= Vivien Johnson =

Australian sociologist

Vivien Joan Johnson (born 1949) is an Australian sociologist, writer on Indigenous Australian art, curator, teacher and former editor-in-chief of the Dictionary of Australian Artists Online. Based in Sydney, her work frequently focuses on the community of Papunya in the Northern Territory. Johnson's research integrates sociological, anthropological, philosophical, and art historical approaches, with a focus on Indigenous cultural and intellectual property rights.

== Achievements ==
Johnson was elected a Fellow of the Australian Academy of the Humanities in 1998.

Johnson curated the 2003–2005 Clifford Possum Tjapaltjarri national touring retrospective and the 2007–2008 National Museum of Australia's Papunya Painting: out of the desert which toured to Sydney and Beijing.

In 2005 she was made Professor of New Media Narrative and Theory at the University of New South Wales. As of 2021 she is Adjunct Art and Design Professor.

In 2020 Johnson was made a National Library of Australia fellow looking at Writing Papunya: The Making of an Illustrated Vernacular Literature 1974-1991

Between 2009 and 2026 Johnson worked on a revitalisation work on the collection of Papunya Literature Production Centre resources at Papunya which resulted in a new publication and a large scale exhibition Wangka Walytja which began travelling in 2024.

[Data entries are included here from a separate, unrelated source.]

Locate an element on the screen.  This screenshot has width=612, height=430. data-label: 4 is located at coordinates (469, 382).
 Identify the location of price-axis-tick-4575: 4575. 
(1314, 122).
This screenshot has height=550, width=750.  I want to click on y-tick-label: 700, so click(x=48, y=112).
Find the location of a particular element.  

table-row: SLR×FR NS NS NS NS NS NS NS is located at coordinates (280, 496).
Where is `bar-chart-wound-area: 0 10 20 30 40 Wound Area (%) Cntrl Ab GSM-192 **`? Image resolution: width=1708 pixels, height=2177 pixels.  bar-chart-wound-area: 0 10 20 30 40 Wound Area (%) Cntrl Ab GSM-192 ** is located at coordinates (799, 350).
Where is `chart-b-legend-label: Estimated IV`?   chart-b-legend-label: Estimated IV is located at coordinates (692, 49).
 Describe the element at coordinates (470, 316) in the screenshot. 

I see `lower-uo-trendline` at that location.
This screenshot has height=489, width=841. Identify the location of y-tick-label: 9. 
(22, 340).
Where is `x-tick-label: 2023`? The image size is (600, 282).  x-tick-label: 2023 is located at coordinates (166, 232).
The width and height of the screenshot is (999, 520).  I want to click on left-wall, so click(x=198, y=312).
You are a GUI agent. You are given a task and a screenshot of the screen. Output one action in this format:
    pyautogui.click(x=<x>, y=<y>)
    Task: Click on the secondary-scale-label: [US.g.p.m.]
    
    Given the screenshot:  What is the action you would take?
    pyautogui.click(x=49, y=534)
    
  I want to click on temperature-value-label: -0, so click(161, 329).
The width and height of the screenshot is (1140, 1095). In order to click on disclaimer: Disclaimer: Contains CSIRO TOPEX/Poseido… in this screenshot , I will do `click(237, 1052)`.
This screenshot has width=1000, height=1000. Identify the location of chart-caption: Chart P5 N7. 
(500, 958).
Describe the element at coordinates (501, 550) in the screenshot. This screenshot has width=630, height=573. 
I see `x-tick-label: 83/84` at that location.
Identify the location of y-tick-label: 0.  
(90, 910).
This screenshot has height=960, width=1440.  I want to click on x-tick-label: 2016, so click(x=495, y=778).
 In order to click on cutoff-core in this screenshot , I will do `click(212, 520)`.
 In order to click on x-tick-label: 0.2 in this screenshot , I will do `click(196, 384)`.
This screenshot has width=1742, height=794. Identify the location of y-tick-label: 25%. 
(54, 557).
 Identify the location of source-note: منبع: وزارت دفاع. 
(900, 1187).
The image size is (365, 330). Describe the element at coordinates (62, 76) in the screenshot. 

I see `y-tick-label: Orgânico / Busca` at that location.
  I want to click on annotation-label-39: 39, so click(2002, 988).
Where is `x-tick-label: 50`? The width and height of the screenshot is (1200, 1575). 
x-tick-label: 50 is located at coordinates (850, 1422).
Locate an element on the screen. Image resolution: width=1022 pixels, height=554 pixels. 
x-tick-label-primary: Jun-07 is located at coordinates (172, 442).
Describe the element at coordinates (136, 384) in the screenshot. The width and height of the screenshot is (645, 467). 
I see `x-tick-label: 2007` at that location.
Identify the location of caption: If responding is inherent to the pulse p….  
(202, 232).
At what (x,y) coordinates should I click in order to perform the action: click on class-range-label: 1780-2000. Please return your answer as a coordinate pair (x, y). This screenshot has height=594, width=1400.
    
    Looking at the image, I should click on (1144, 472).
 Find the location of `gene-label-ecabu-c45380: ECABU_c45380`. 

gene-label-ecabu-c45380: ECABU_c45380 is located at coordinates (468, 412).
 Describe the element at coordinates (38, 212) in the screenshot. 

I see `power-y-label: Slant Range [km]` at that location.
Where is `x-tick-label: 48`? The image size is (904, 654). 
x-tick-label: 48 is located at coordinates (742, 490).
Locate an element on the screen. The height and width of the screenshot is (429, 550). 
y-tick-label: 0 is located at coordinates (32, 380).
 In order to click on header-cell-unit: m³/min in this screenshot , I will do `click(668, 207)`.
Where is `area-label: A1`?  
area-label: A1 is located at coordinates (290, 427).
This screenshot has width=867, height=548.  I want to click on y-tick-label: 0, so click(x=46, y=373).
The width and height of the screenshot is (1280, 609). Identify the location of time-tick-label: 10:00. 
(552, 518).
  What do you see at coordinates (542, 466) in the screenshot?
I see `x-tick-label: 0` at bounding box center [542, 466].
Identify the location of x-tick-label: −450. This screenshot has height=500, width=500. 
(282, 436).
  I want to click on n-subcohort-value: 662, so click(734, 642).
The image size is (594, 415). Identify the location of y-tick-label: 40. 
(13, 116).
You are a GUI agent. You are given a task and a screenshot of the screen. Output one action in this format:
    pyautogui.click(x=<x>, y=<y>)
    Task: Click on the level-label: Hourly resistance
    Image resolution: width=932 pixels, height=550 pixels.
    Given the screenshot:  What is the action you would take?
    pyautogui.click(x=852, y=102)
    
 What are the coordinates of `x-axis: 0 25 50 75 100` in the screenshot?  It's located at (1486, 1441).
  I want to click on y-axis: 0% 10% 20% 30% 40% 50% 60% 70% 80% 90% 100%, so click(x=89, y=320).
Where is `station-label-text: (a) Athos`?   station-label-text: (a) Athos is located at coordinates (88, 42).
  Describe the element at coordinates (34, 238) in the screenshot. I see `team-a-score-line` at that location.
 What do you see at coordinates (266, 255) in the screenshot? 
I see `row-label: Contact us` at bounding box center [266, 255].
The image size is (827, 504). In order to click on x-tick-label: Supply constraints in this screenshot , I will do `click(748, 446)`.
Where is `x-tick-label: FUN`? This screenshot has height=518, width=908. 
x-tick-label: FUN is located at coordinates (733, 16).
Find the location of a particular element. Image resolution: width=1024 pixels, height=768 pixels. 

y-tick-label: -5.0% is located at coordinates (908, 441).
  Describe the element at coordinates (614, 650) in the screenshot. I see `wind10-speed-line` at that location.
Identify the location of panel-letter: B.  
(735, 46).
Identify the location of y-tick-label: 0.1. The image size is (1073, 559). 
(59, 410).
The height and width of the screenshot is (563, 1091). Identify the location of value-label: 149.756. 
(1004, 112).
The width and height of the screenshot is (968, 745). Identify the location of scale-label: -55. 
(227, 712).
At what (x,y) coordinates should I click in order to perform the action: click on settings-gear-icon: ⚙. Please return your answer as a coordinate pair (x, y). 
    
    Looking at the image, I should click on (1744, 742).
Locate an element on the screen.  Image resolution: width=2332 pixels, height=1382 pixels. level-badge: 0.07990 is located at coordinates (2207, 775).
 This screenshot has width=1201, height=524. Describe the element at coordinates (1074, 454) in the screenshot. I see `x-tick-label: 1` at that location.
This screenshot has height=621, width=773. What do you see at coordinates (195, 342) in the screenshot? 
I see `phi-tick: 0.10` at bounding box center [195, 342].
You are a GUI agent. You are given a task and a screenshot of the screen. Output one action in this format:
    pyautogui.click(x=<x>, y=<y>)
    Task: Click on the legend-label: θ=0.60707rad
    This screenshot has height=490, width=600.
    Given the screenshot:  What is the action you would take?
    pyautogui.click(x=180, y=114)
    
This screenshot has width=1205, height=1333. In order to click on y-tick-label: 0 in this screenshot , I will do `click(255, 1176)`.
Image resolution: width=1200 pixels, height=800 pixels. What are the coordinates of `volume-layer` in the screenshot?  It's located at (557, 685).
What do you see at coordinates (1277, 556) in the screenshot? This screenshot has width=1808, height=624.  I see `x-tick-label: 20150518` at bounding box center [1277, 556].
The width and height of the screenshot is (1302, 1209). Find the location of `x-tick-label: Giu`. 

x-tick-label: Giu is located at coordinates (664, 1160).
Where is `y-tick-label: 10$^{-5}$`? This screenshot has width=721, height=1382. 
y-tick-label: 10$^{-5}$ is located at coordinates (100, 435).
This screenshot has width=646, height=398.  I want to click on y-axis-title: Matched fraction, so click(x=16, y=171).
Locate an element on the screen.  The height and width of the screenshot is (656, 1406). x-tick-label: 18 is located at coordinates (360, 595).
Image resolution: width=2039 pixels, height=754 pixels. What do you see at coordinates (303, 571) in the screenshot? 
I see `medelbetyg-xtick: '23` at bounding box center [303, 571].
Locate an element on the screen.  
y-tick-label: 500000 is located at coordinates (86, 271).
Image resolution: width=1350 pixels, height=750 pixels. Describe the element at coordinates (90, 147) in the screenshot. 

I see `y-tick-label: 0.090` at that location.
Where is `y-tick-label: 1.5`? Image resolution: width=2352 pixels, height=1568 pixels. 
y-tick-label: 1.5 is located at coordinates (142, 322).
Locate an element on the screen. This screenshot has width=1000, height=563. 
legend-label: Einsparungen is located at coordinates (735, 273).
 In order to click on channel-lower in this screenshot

She was a longtime friend of artist Kumantje Jagamara, and spoke at his funeral in March 2021.

== Select publications ==
- The art of Clifford Possum Tjapaltjarri (1994)
- Western Desert Artists: A Biographical Dictionary (1995)
- Lives of the Papunya Tula Artists (2008)
- Once Upon a Time in Papunya (2010)
- Streets of Papunya : the re-invention of Papunya painting (2015)
- Wangka Walytja: the life and times of the Papunya Literature Production Centre (2026)
Johnson has also published over 100 articles in art and academic journals.